• WORK ORDER:
The answer must consist only of the lines from the line with "Facilities (619, 171)" to the line with "Our Faculty (743, 171)", both included, exactly as they stand below.

• Stored data entries:
== Segment start ==

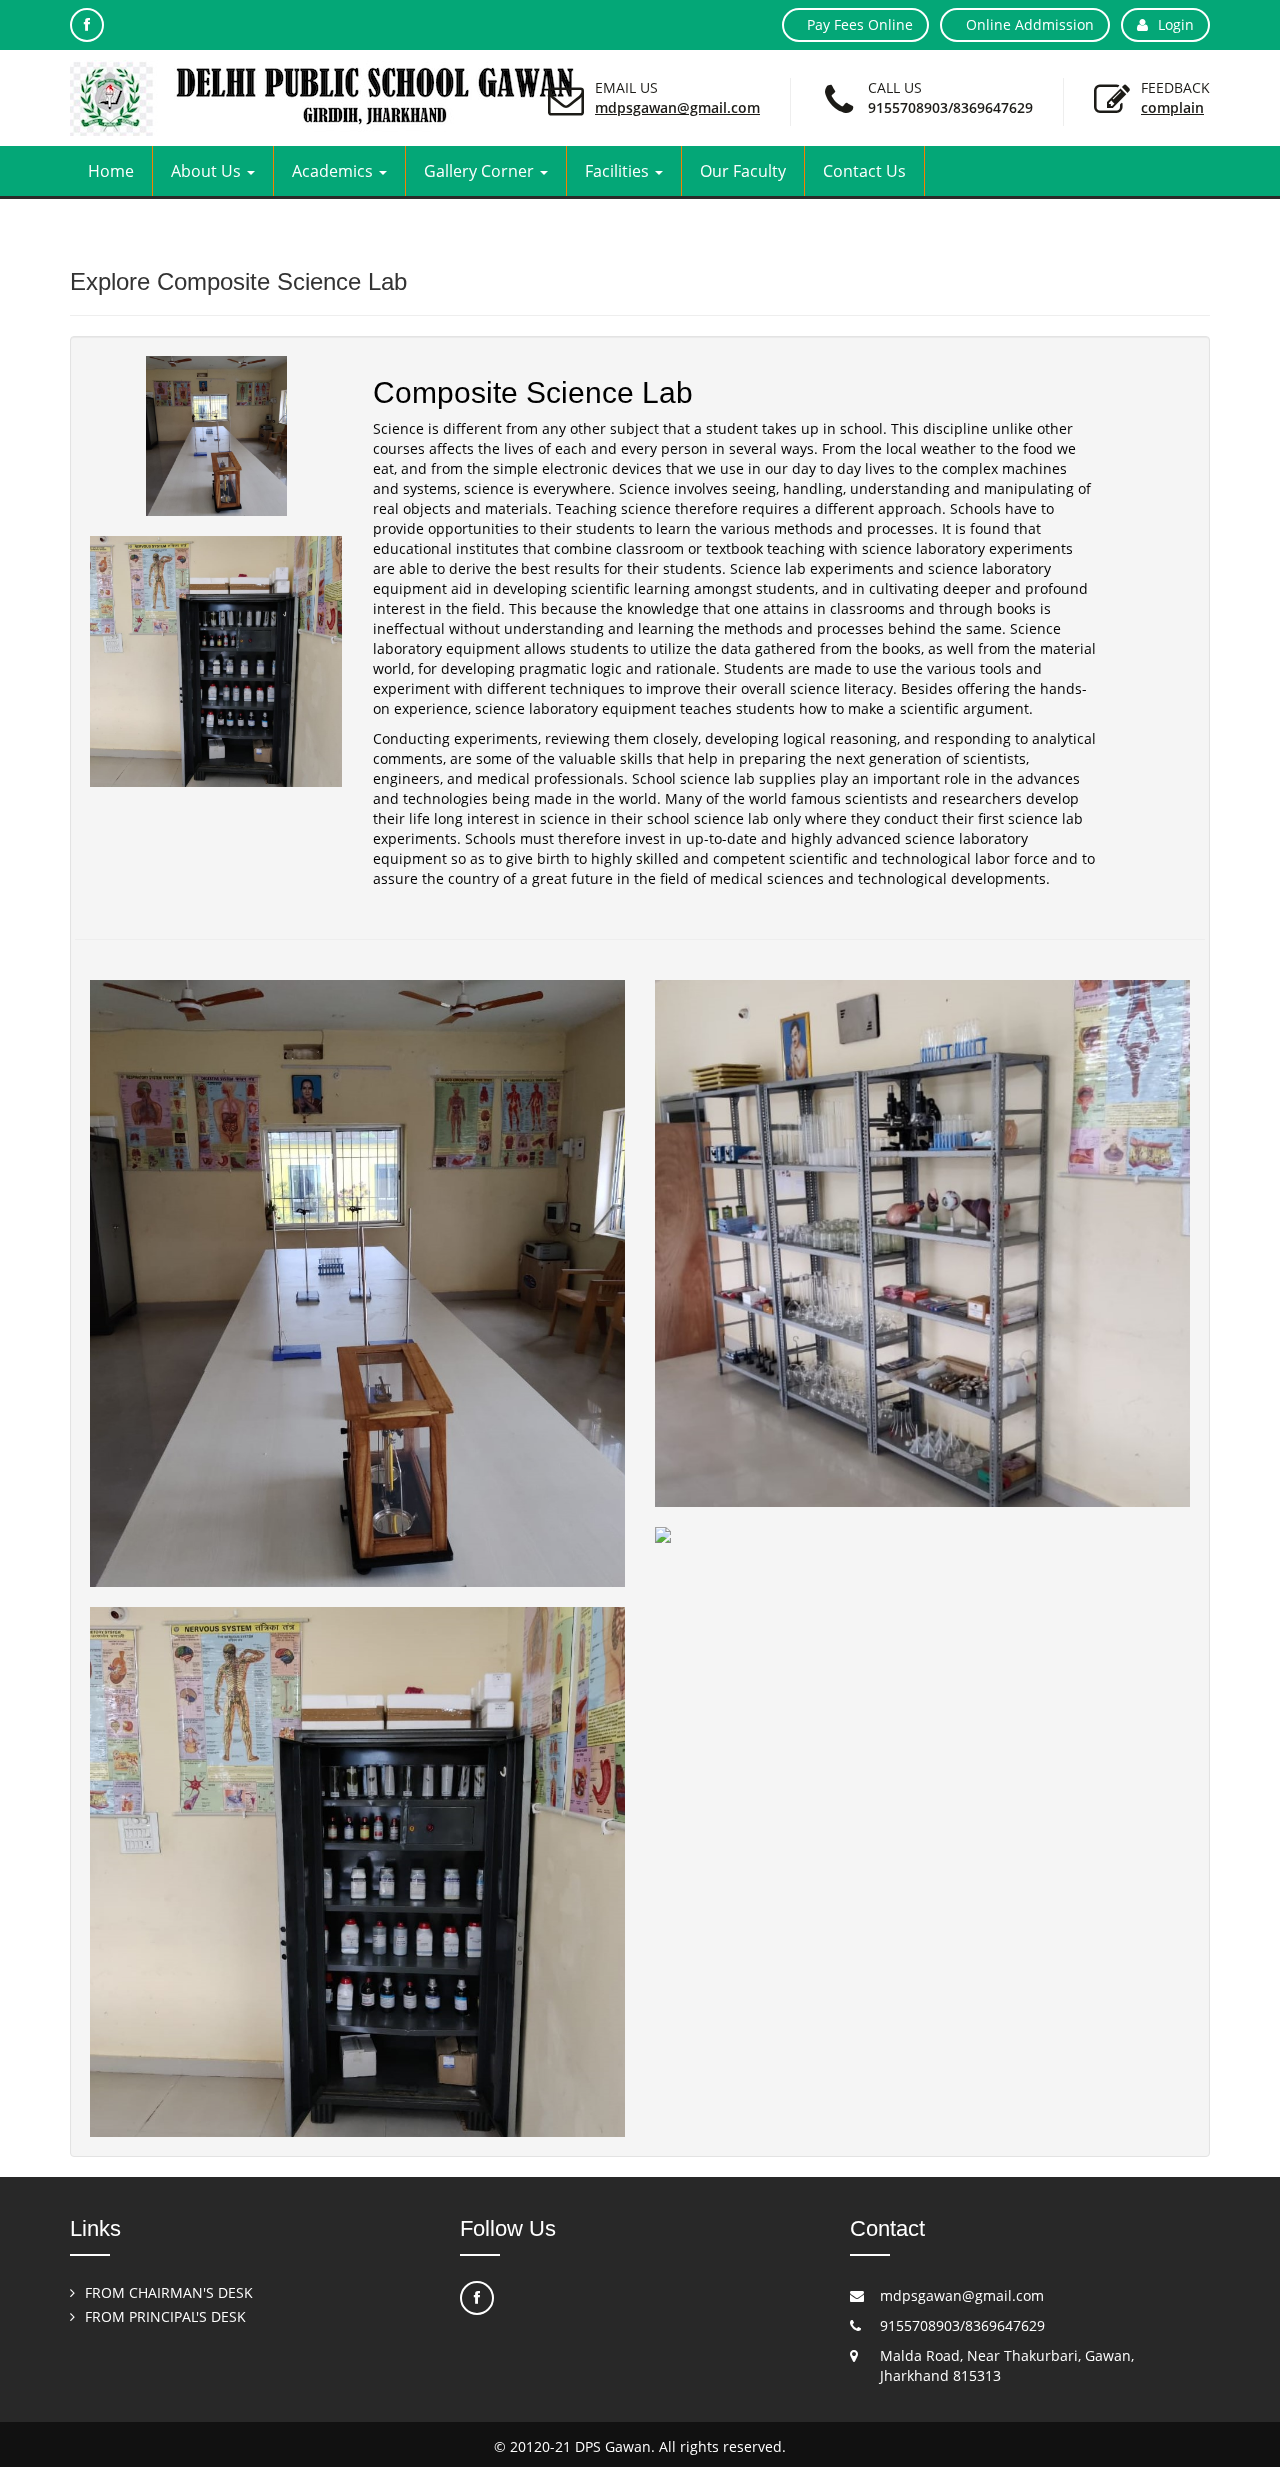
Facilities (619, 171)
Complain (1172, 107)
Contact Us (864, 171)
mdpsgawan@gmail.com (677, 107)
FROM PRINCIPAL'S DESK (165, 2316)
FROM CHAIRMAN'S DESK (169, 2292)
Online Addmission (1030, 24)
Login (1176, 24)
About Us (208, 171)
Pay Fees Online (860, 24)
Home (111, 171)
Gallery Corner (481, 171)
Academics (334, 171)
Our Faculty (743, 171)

== Segment end ==
== Segment start ==

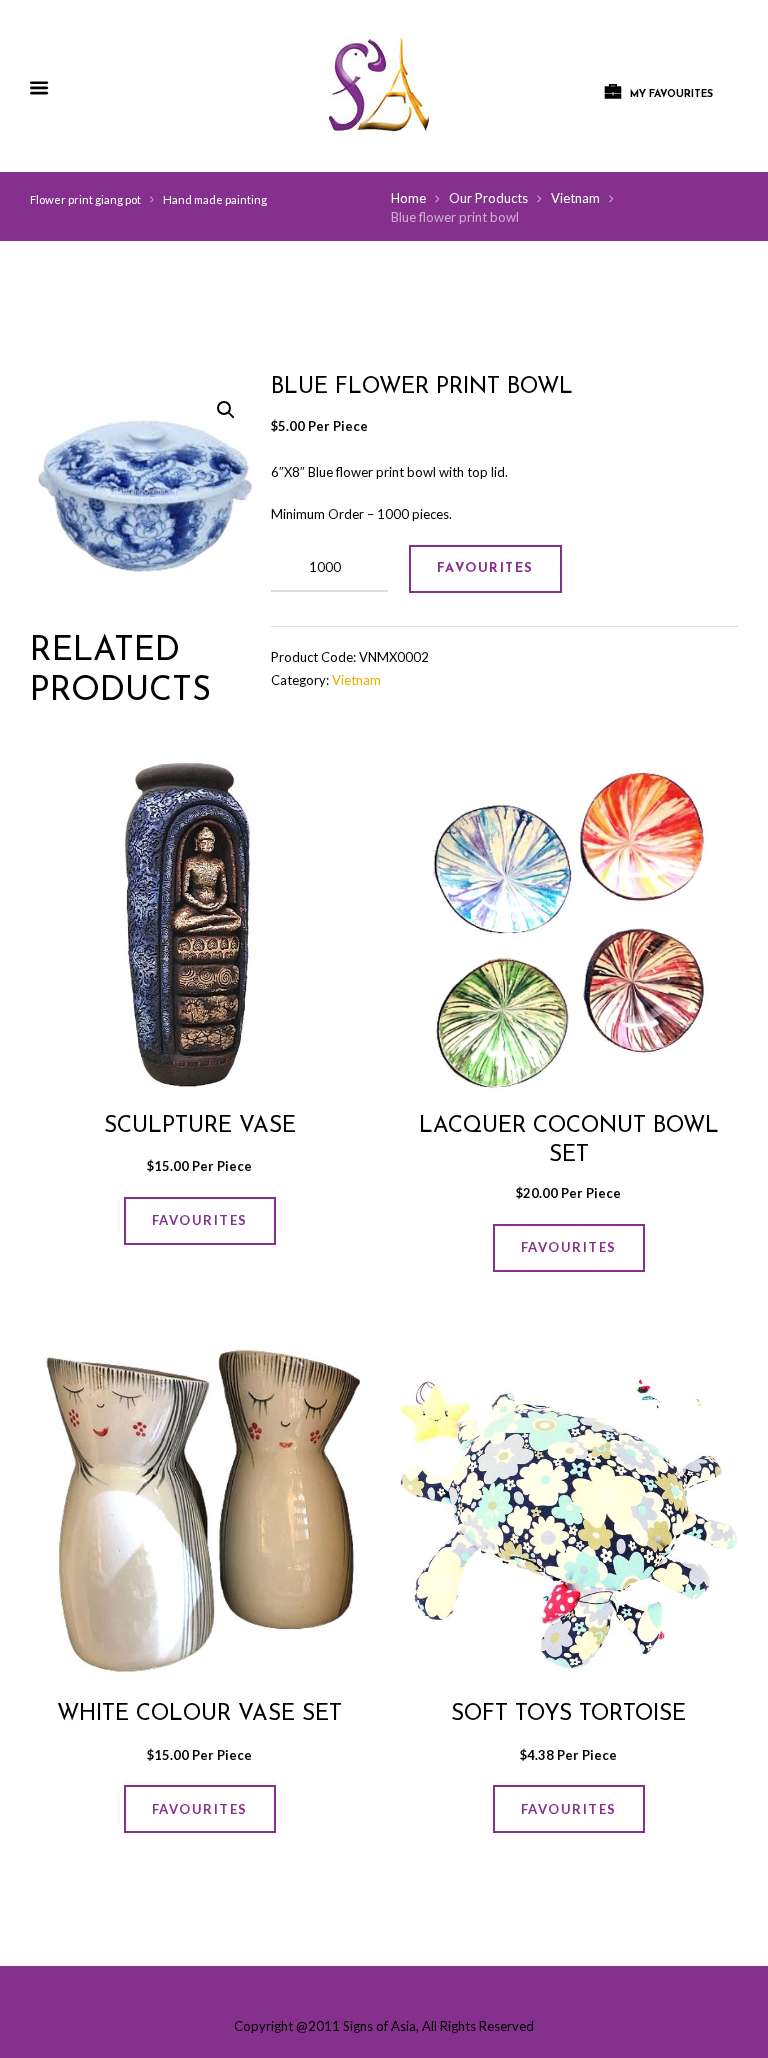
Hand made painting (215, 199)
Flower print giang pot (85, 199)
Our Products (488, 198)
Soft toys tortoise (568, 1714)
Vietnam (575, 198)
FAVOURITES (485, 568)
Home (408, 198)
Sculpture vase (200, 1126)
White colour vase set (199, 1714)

== Segment end ==

• OUTPUT OF THE EXERCISE:
Facilities (619, 171)
Complain (1172, 107)
Contact Us (864, 171)
mdpsgawan@gmail.com (677, 107)
FROM PRINCIPAL'S DESK (165, 2316)
FROM CHAIRMAN'S DESK (169, 2292)
Online Addmission (1030, 24)
Login (1176, 24)
About Us (208, 171)
Pay Fees Online (860, 24)
Home (111, 171)
Gallery Corner (481, 171)
Academics (334, 171)
Our Faculty (743, 171)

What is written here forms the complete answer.